Participants usually are required to pay for a portion of a medication's cost (a first dollar contribution), and accordingly the formulary in addition to designating which drugs are covered also indicates what portion of the total cost will be paid for by the participant via a fixed co-payment or co-insurance, with the balance of total cost paid by the plan. Cost sharing methodologies typically have been either a fixed dollar amount co-payment (fixed co-payment), or a fixed percentage of total cost co-payment (percentage co-payment), which is usually updated on an infrequent basis and collected from the member at time of procurement at a point of purchase, such as but not limited to a retail, mail order, or specialty pharmacy.
Typical co-payment structures include several categories or tiers of co-payments within the formulary, with each covered medication included in the formulary being assigned to a specific co-payment tier or level requiring the same fixed dollar amount or percentage of the absolute cost to be paid by the participant. Tier placements, which determine how much a participant is required to pay of the total cost, are usually based on the total cost of the drug and/or the perceived therapeutic benefit of a particular medication, and serve to determine the absolute dollar and relative percentage of total costs paid by the plan and participant.
Plans contract with companies (e.g., pharmacy benefit managers or PBMs), who in turn contract on behalf of the plan with retail, mail order, and specialty pharmacies to obtain preferred total pricing for medications and administer the plan design. Pharmaceutical manufacturers sell their medications either directly or through a variety of distributors to retail, specialty, and mail order pharmacies. The pharmaceutical manufacturers through distributors then provide the medications to pharmacies or specialty pharmacies for sale to who in turn provide the medications to participants and collect the co-payments or co-insurance, as well as balance bill the balance due from the health plan to the PBM. The PBM in turn collects the balance from the plan and remits the balance to the pharmacy.

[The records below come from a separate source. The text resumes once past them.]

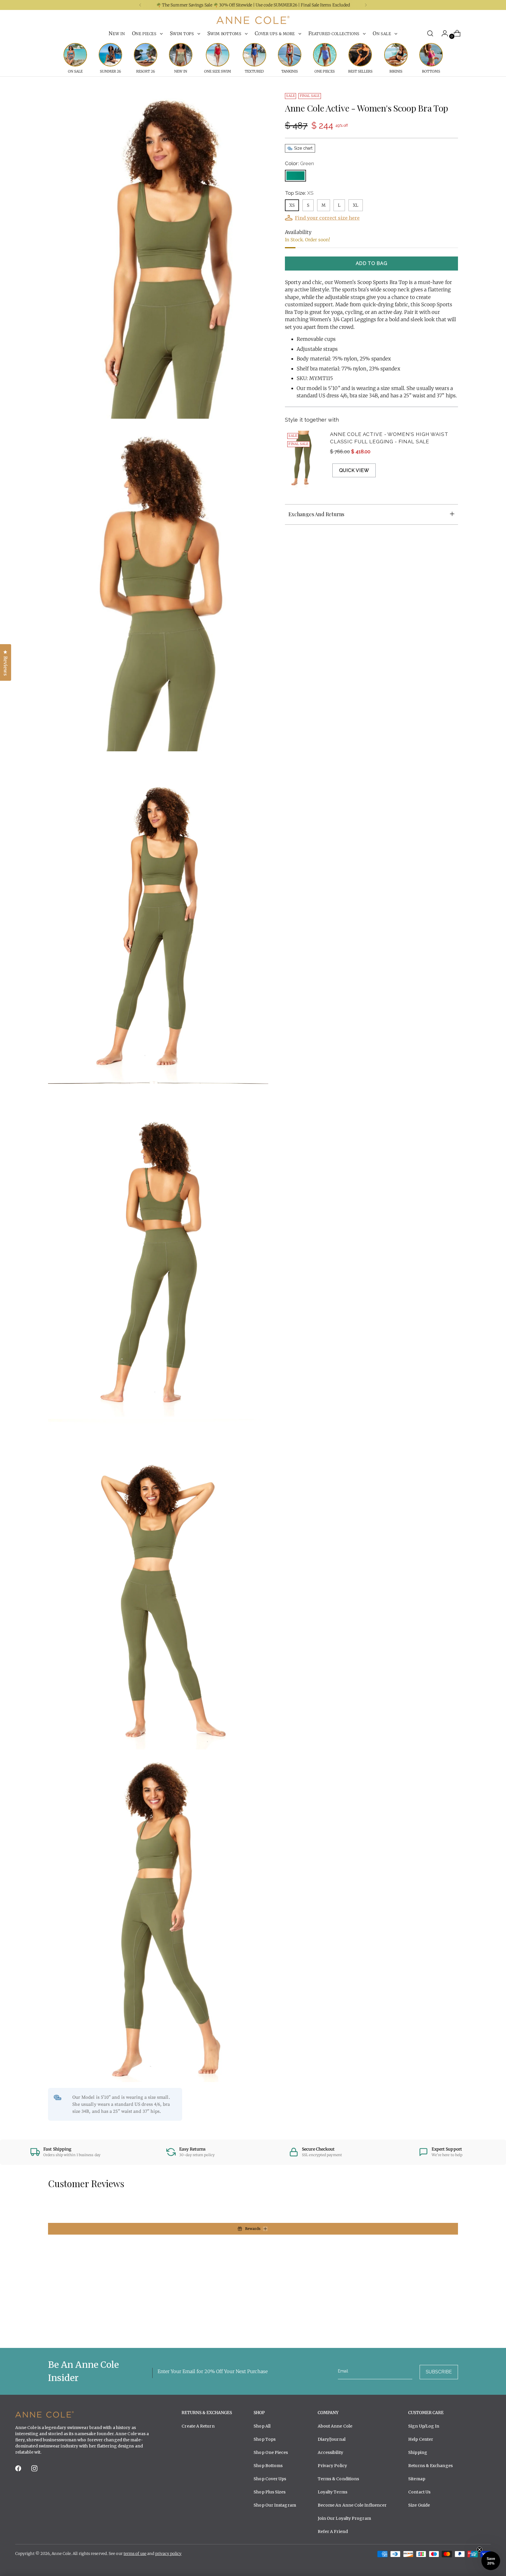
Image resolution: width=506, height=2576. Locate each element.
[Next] (365, 5)
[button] (490, 2560)
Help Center (420, 2439)
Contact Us (419, 2492)
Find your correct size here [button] (327, 218)
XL (355, 205)
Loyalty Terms (332, 2492)
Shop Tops (265, 2439)
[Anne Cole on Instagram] (34, 2470)
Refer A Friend (333, 2531)
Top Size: (299, 193)
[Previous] (140, 5)
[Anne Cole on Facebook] (18, 2470)
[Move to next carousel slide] (453, 2327)
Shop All (262, 2426)
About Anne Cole (335, 2426)
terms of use (135, 2553)
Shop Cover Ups (270, 2478)
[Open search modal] (430, 33)
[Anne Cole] (253, 20)
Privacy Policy (332, 2465)
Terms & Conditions (338, 2478)
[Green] (295, 176)
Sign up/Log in (423, 2426)
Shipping (417, 2452)
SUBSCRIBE (439, 2372)
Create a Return (198, 2426)
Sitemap (416, 2478)
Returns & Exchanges (430, 2465)
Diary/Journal (332, 2439)
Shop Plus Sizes (270, 2492)
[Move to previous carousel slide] (440, 2328)
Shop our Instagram (275, 2505)
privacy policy (168, 2553)
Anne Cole (61, 2553)
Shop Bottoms (268, 2465)
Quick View (354, 470)
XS (292, 205)
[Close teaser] (479, 2549)
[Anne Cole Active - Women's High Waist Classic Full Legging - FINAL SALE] (304, 459)
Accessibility (330, 2452)
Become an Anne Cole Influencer (352, 2505)
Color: (299, 163)
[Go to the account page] (442, 33)
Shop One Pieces (271, 2452)
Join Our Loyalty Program (344, 2518)
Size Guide (419, 2505)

While medications are in most cases not sold directly by the manufacturer to the end user (participant), most pharmaceutical manufacturers market their products directly to participants (e.g., via television, print, online, etc.), and utilize a variety of techniques to induce participants to seek out specific brand name drugs through their physicians and healthcare providers, typically without regard to cost and comparative effectiveness. Example marketing techniques include free sampling and coupons targeted at reducing the participant's co-payment while leaving the health plan's cost unchanged. A “coupon” as used herein generally refers to a promotional device, such as provided by a manufacturer or provider, designed to provide and deliver incentives to purchase a drug or other medically related health item to the end user (i.e. plan participant).
By artificially reducing the participant's portion of the total cost of the drug through the use of coupons, the pharmaceutical manufacturers many times eliminate cost differentials between their drug and alternate generic or brand choices, which alternate choices may be equally or more effective for the participant's condition and significantly less expensive in terms of total cost and cost borne by the health plan.